The W and VAr forms the "Apparent Power (Volt-Ampère)."

They form a rectangled triangle, where the Real Power and Reactive Power form the legs, and the Apparent Power forms the hypotenuse.

P.GIF

 

So AC can be graphed in linear form?

 

one question that will simplify your answers (AC power is fun!!!)

what kind of current is being drawn?

if it is sinusoidal and in phase with the voltage (ie just a resistive load) then take the RMS voltage and RMS current and multiply them together

IF the load is inductive/capacitive then things start getting complicated (and VA start becoming relevant)

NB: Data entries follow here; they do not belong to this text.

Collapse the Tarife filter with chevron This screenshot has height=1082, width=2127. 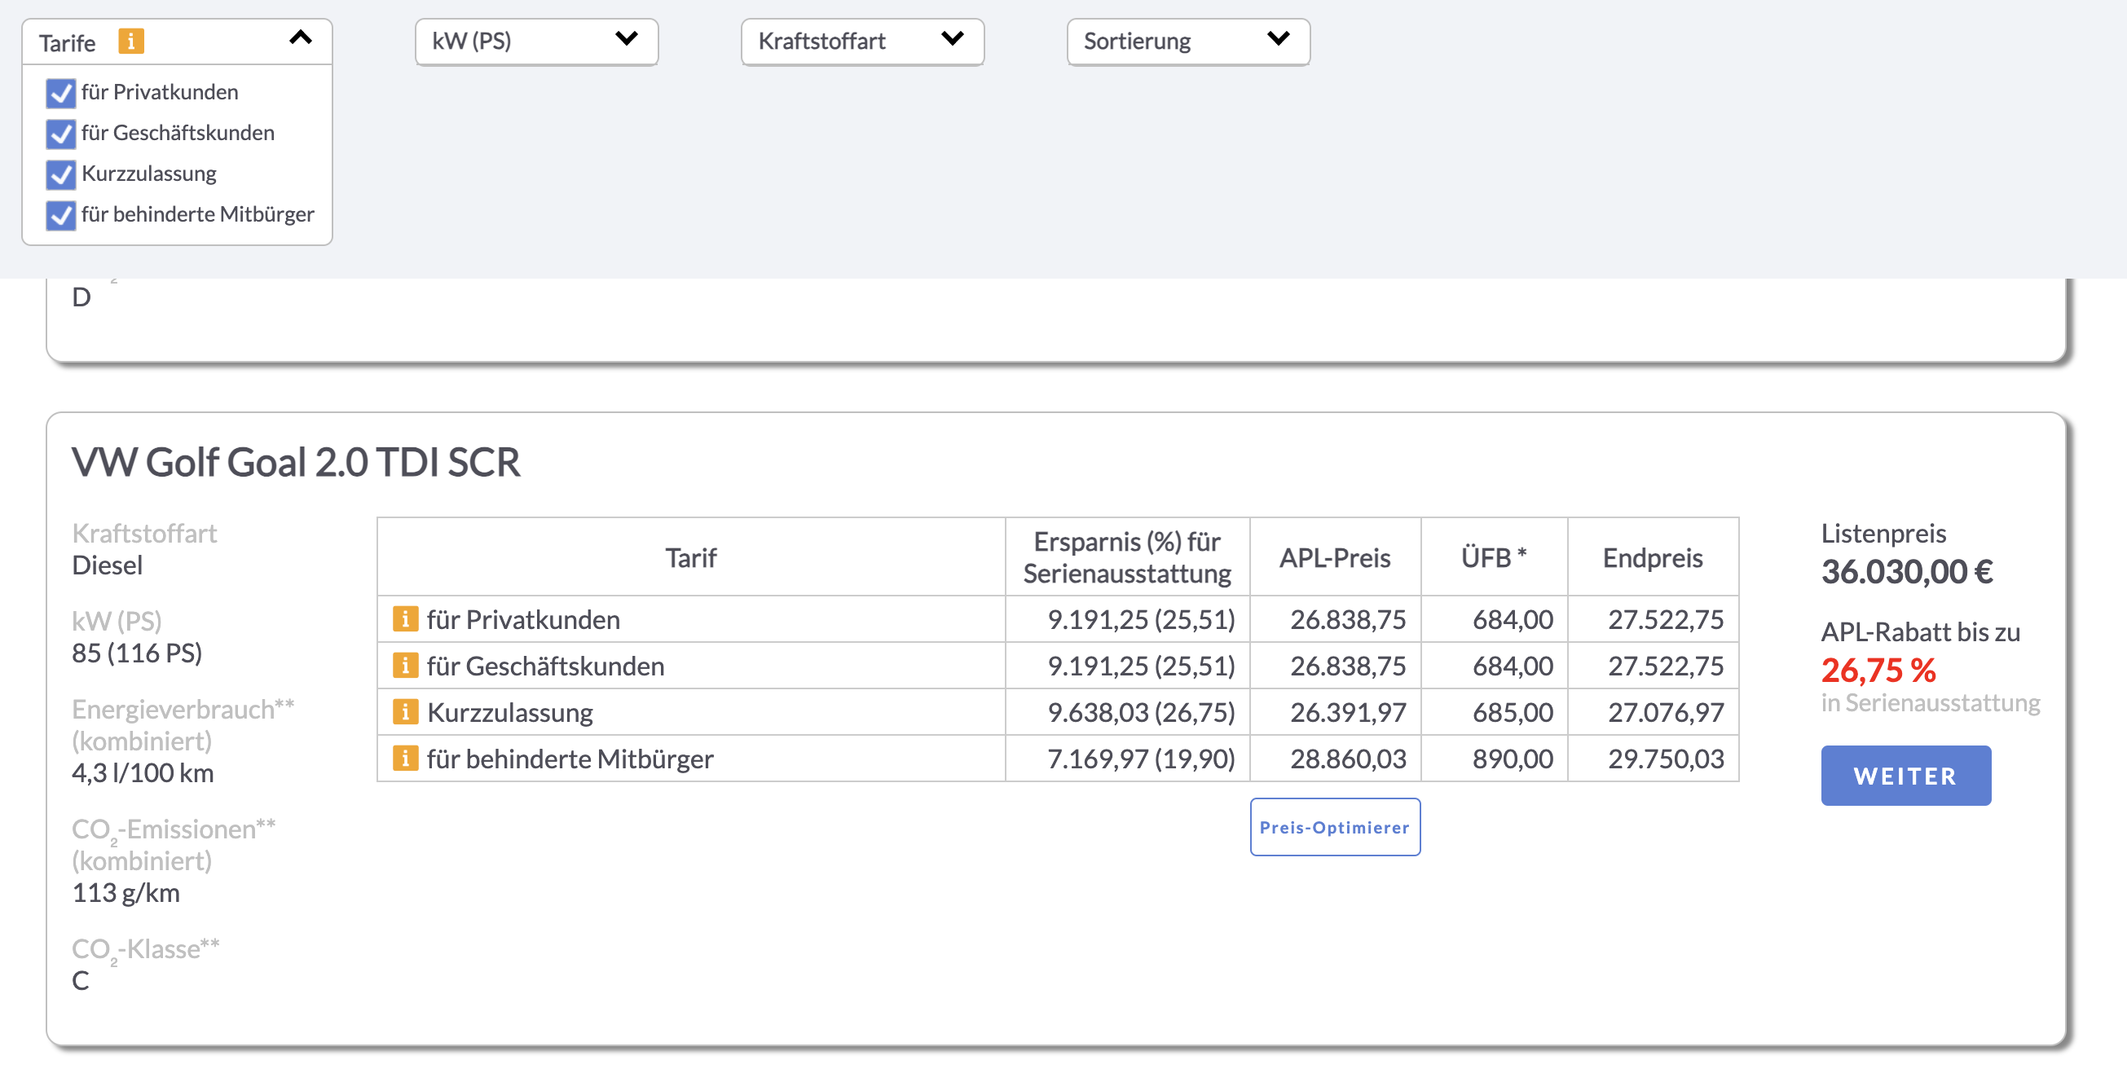pyautogui.click(x=301, y=38)
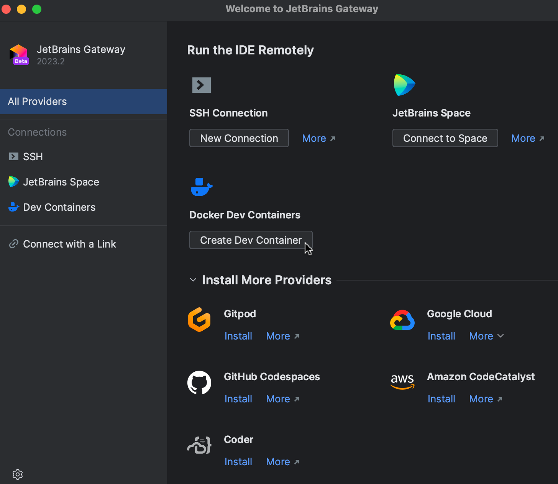Click the Gitpod logo icon
This screenshot has width=558, height=484.
[199, 319]
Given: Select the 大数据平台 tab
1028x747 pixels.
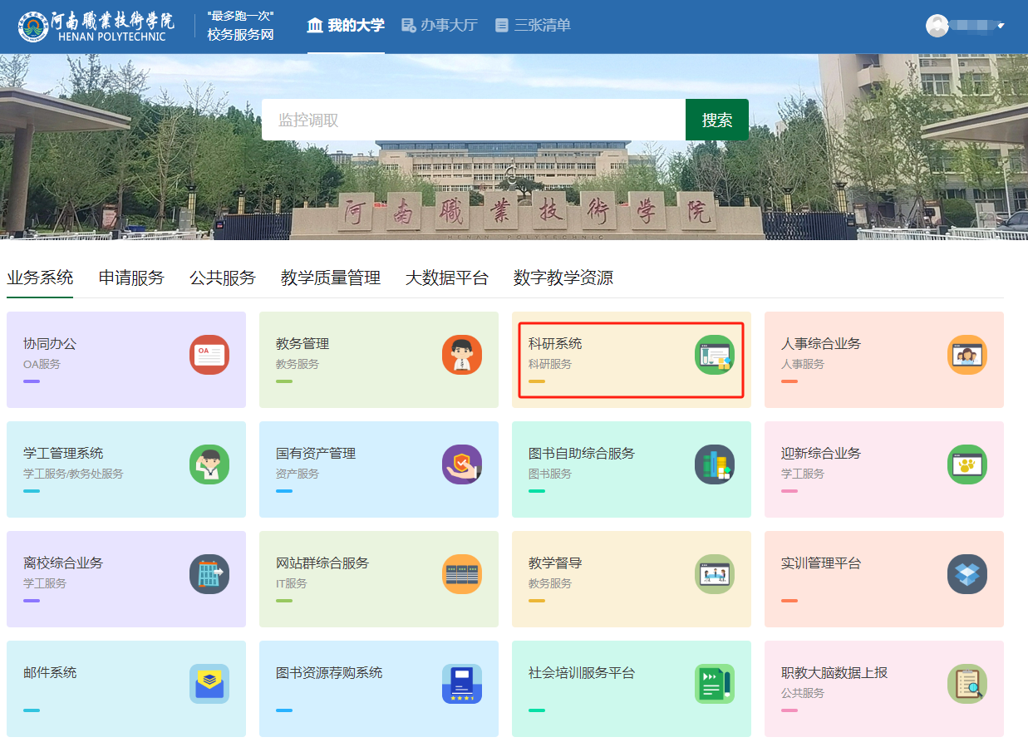Looking at the screenshot, I should pos(447,278).
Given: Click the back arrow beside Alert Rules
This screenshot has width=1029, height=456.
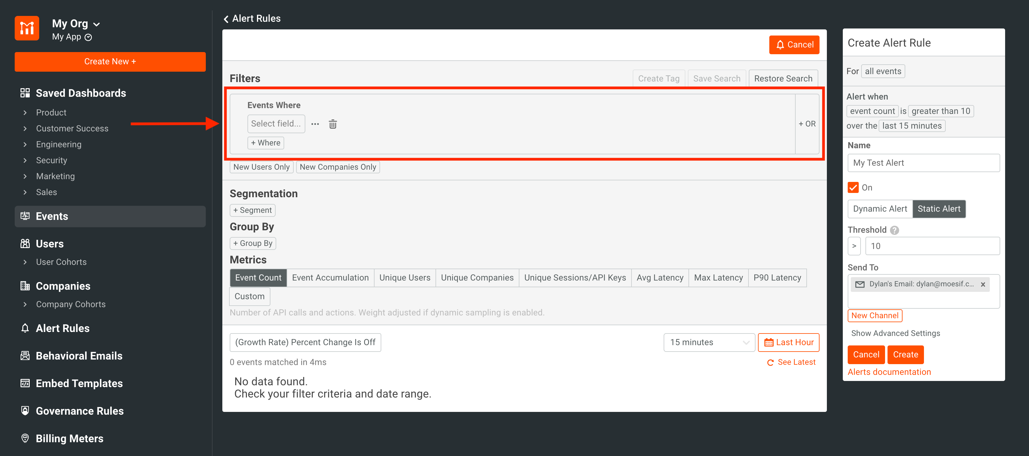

equally if the load is non-linear (say a diode-bridge rectifier) it again gets complicated

__________________
Nothing is impossible.
Once a problem is realised, the rest is just details

 

watts=VI cos(angle)...where it is the phase angle. the AC cant be plotted as a liner wave.its only the rms value not the complete waveform.

 

now is getting complicated. I dont know what inductive,or the other things mean. What do they mean?

 

It has to do with components in the circuit storing energy in different ways (capacitance and inductance) which causes the current AC sinusoid waveform and the voltage AC waveform to be out of phase (the sinusoids don't look the same), which affects the apparent power which is dependent on the current and voltage at that instant. Shifting the waveforms causes the voltage and current to be at different values in the same instant than if both waveforms were in phase.

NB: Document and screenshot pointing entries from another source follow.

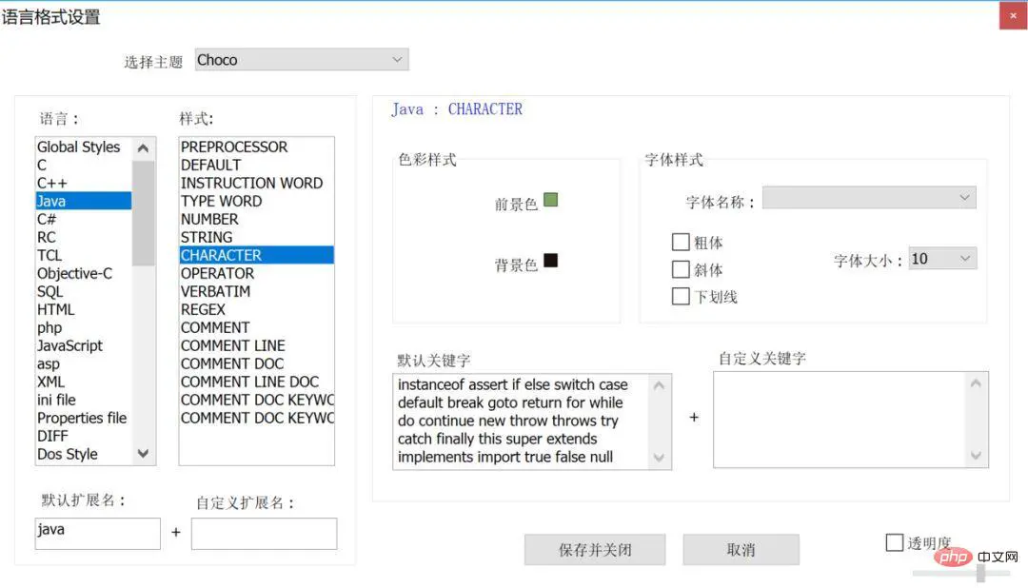The height and width of the screenshot is (588, 1028).
Task: Click the 保存并关闭 save button
Action: [x=594, y=549]
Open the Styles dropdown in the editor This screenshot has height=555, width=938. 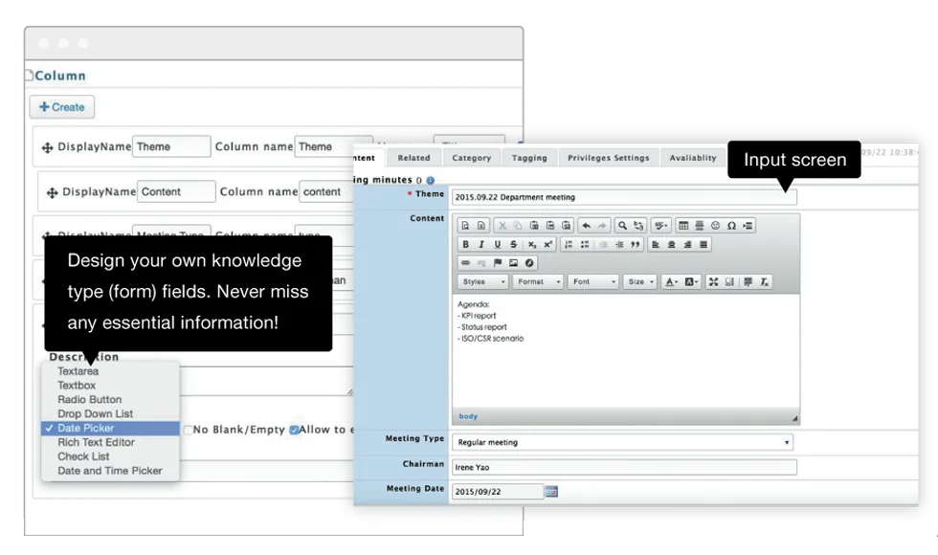(483, 281)
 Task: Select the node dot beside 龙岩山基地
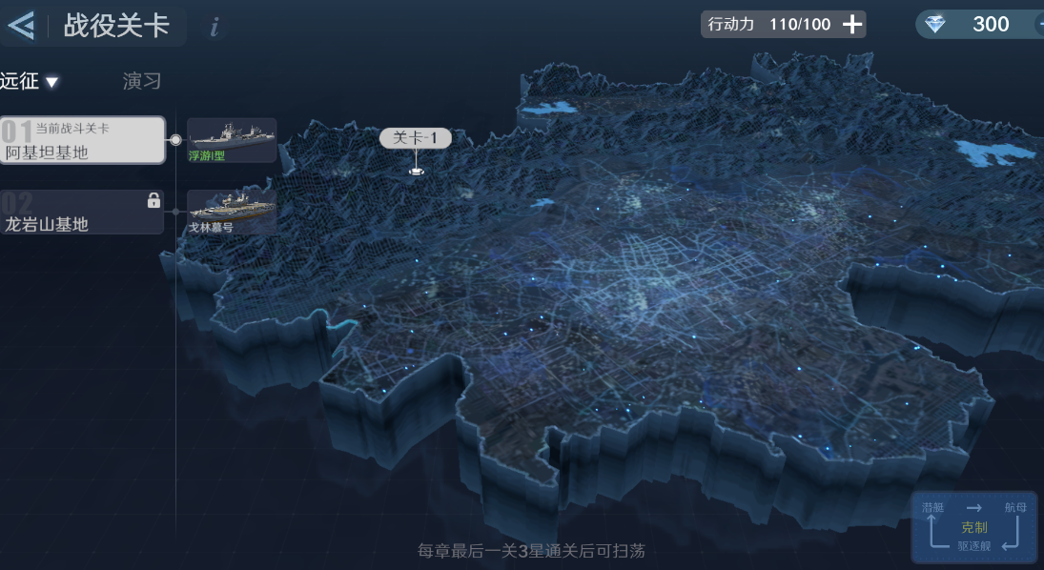point(175,212)
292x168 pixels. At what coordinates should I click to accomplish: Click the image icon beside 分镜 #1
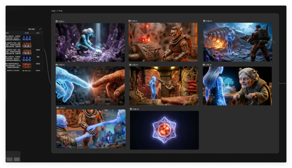click(x=57, y=21)
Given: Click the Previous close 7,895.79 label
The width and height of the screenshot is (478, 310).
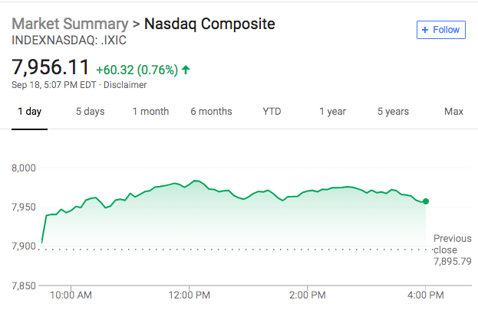Looking at the screenshot, I should (x=452, y=250).
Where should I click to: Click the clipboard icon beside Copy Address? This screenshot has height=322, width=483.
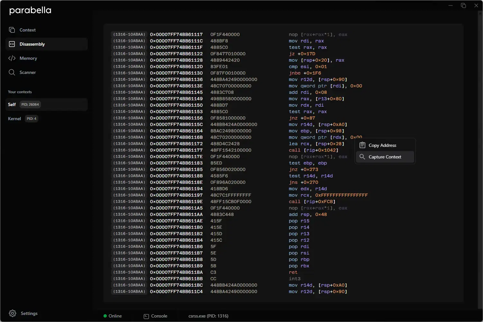(362, 145)
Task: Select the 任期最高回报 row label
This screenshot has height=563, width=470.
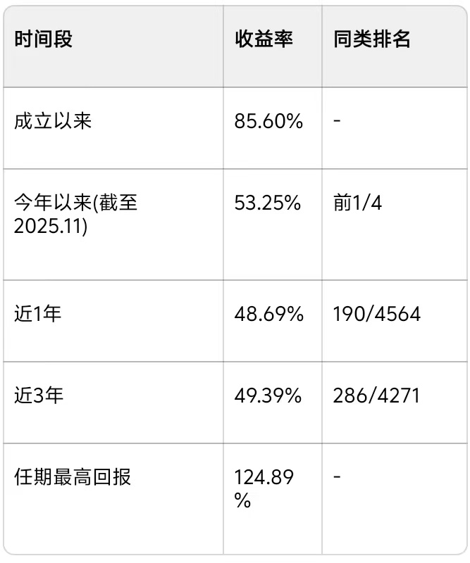Action: (x=73, y=477)
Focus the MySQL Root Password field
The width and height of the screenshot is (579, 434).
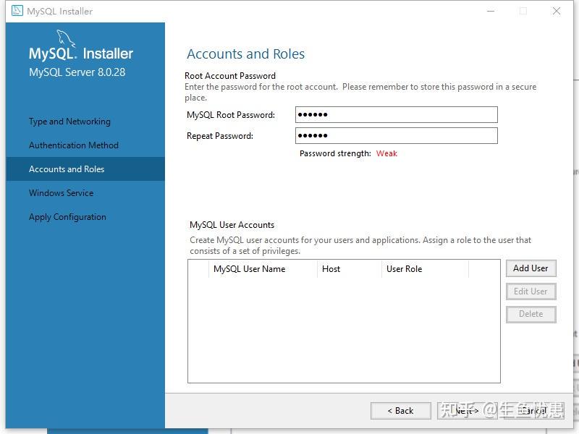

It's kind of something you have to read a book for. You need to know about complex numbers.

 

So there are very small spikes?

 

They're not spikes. Through a purely resistive load, the current is at zero/max/min whenever the voltage is at zero/max/min. But inductive loads make it so that the current lags the voltage (the current reaches zero/max/min after the voltage does).

And you can see that this means that the power isn't the same anymore. For example, in a resistive load when current and voltage peak at the same time, that's when there is the most power since V(t=T)*I(t=T) is largest since max V and max I occur at the same time and are multiplied together, but if the current or voltage is shifted a little bit, the V*I is smaller, since now the when the maximum of the current and voltage no longer occur at the same time, so the highest V*I that you can achieve will be lower.

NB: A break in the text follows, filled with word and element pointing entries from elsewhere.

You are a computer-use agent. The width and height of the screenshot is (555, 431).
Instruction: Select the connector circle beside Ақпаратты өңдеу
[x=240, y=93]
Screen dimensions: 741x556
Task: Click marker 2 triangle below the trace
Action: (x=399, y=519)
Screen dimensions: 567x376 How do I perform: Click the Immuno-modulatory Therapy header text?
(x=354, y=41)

Imagine two identical sychronized sine waves graphed out, and multiply them together to make a 3rd graph. Now imagine that you shifted one of the first two sine waves a bit. Now multiple the shited and unshifted graph together. The graph made from two synchronized sine waves (kind of representative of power) will have higher peaks and different values than the graph made from unsynched waves.